We’ve treated the Protestant educational legacy at various times here in the past: see, for example, this; or this; or this.
One aspect we haven’t touched on is the premium that Presbyterians in particular placed on the education of women. This is arguably a legacy of the Ulster Presbyterianism of the Scotch-Irish, who insisted that their daughters as well as their sons receive a proper education. After all, one cannot very well read the Bible or the catechism without it.
One sees it, too, in the writings of American Founder Benjamin Rush, himself a (sort of) Presbyterian, though of English rather than of Ulster descent. (I’ve mentioned Rush on TCI a couple of times before; his record is far from perfect.)
Thus in a 1798 address on “the mode of education proper in a Republic,” Rush includes near the end a plea for women’s education, not least for its important civic function in a commonwealth that was to be governed as the fledgling United States was. Indeed, like Aristotle Rush though that modes of education had to be tempered to types of constitutions or regimes:
The business of education has acquired a new complexion by the independence of our country. The form of government we have assumed, has created a new class of duties to every American. It becomes us, therefore, to examine our former habits upon this subject, and in laying the foundations for nurseries of wise and good men, to adapt our modes of teaching to the peculiar form of our government.

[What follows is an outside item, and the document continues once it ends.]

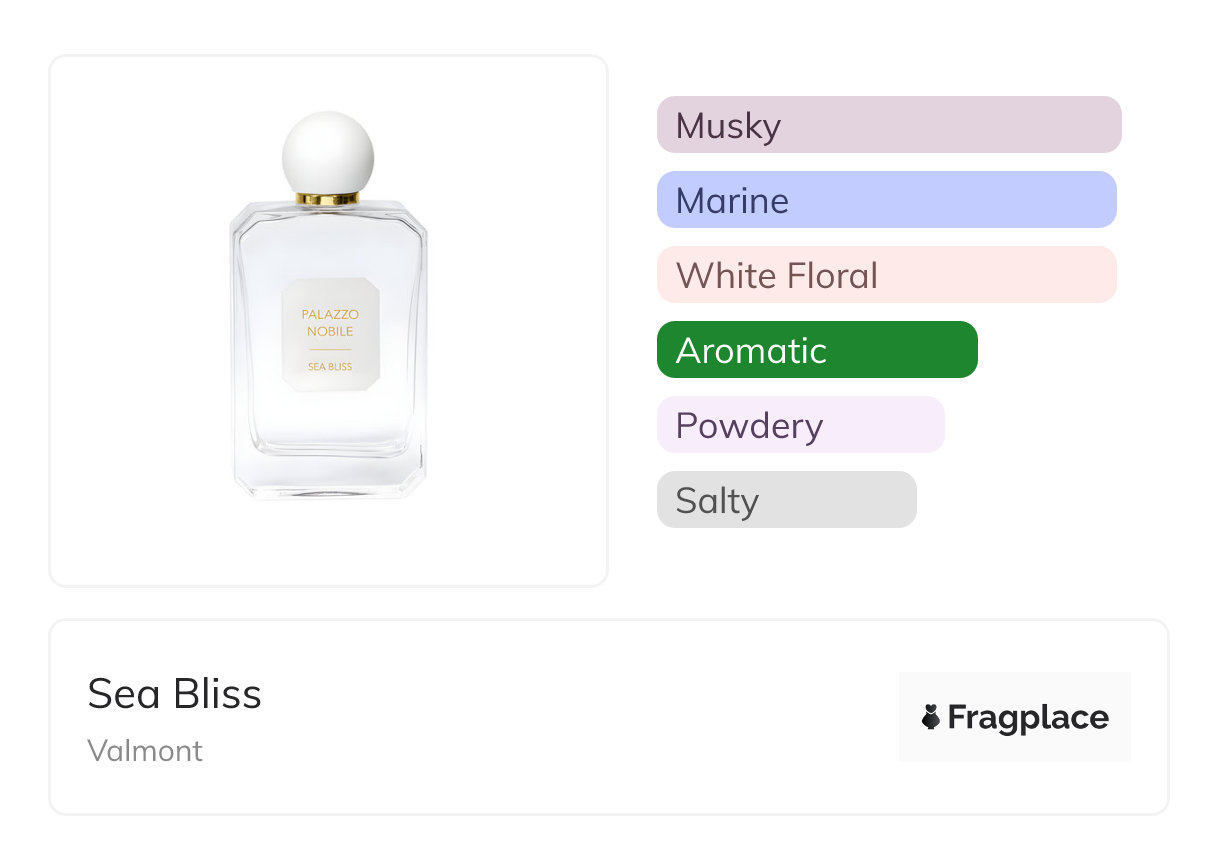Click the small SEA BLISS bottle label text
Viewport: 1218px width, 864px height.
[330, 367]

And in this new experiment, he believed, educated women had a crucial and indispensable role to play:
I beg pardon for having delayed so long to say any thing of the separate and peculiar mode of education proper for women in a republic. I am sensible that they must concur in all our plans of education for young men, or no laws will ever render them effectual. To qualify our women for this purpose, they should not only be instructed in the usual branches of female education, but they should be taught the principles of liberty and government; and the obligations of patriotism should be inculcated upon them. The opinions and conduct of men are often regulated by the women in the most arduous enterprizes of life; and their approbation is frequently the principal reward of the hero’s dangers, and the patriot’s toils. Besides, the first impressions upon the minds of children are generally derived from the women. Of how much consequence, therefore, is it in a republic, that they should think justly upon the great subject of liberty and government!
He does not, it is true, believe that male and female education should be identical; but the scope he recommends is much broader than what had theretofore been contemplated. And in any case, without the “buy-in” of republican mothers, “no laws will ever render [our plans of education for young men] effectual.”
Beyond that–beyond soliciting women’s agreement about the education of others–he believed that they themselves must receive in particular a political or civic education such that they, too, would see themselves as part of the commonwealth in partnership with men. He thought this to be self-evident for a couple of reasons: first, because of a general belief about the interrelationship of the sexes (men often do what they do, says Rush, to get the girl, and it is more likely that they will go to great lengths for the sake of republican virtue if there is a woman waiting at the other end who applauds and approves of republican virtue); and second, because of the irreplaceable role of women in motherhood (for they are the first and perhaps most formative educators of their children).
For these reasons, primarily civic and familial, with the latter as the chief ingredient for the well-being of the former, Rush promoted the reconfiguration of women’s education as it had been practiced in most places up to his day.